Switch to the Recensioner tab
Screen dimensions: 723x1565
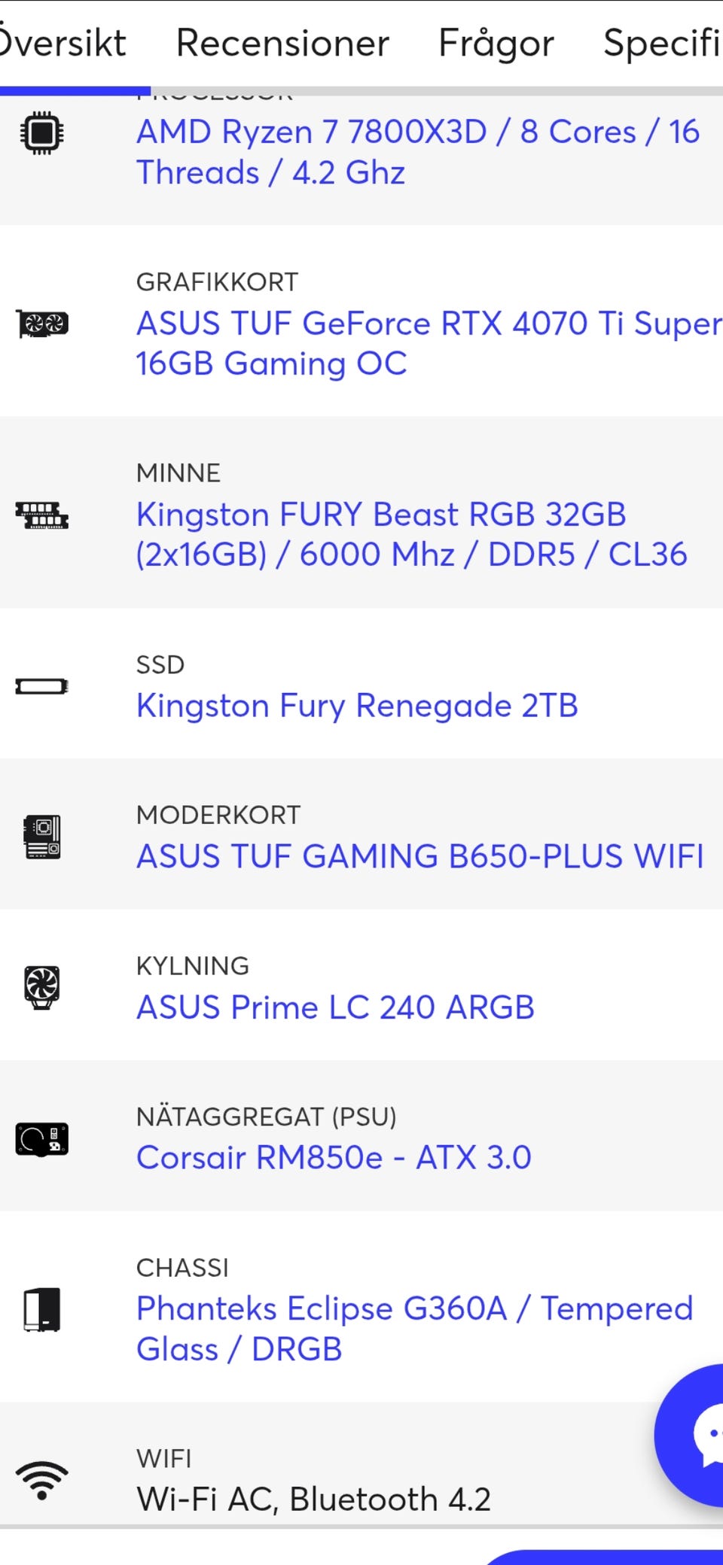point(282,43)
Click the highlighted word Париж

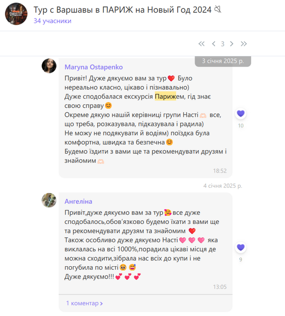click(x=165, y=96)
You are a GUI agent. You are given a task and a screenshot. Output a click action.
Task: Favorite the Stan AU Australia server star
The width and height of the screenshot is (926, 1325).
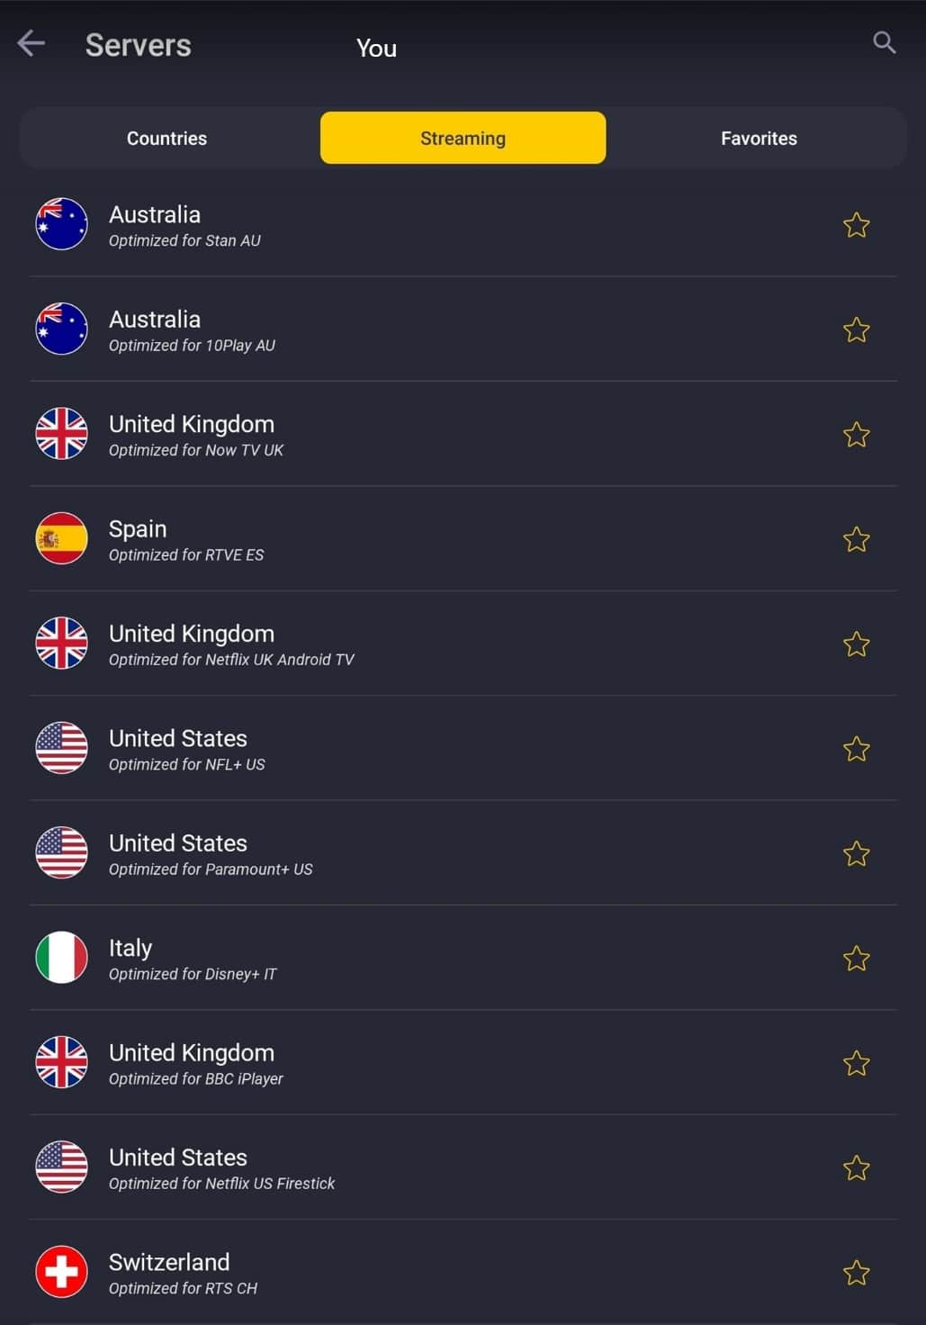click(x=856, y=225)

::::::

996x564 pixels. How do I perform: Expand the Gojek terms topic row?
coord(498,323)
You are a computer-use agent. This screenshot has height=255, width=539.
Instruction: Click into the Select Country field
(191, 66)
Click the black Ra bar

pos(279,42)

::::::

● Work request
Each line that holds the string "agent" is to be copied from the entries above.

● Solved exercise
You are a GUI agent. You are given a task and a screenshot. Output a click action.
You are a computer-use agent. This screenshot has height=255, width=539.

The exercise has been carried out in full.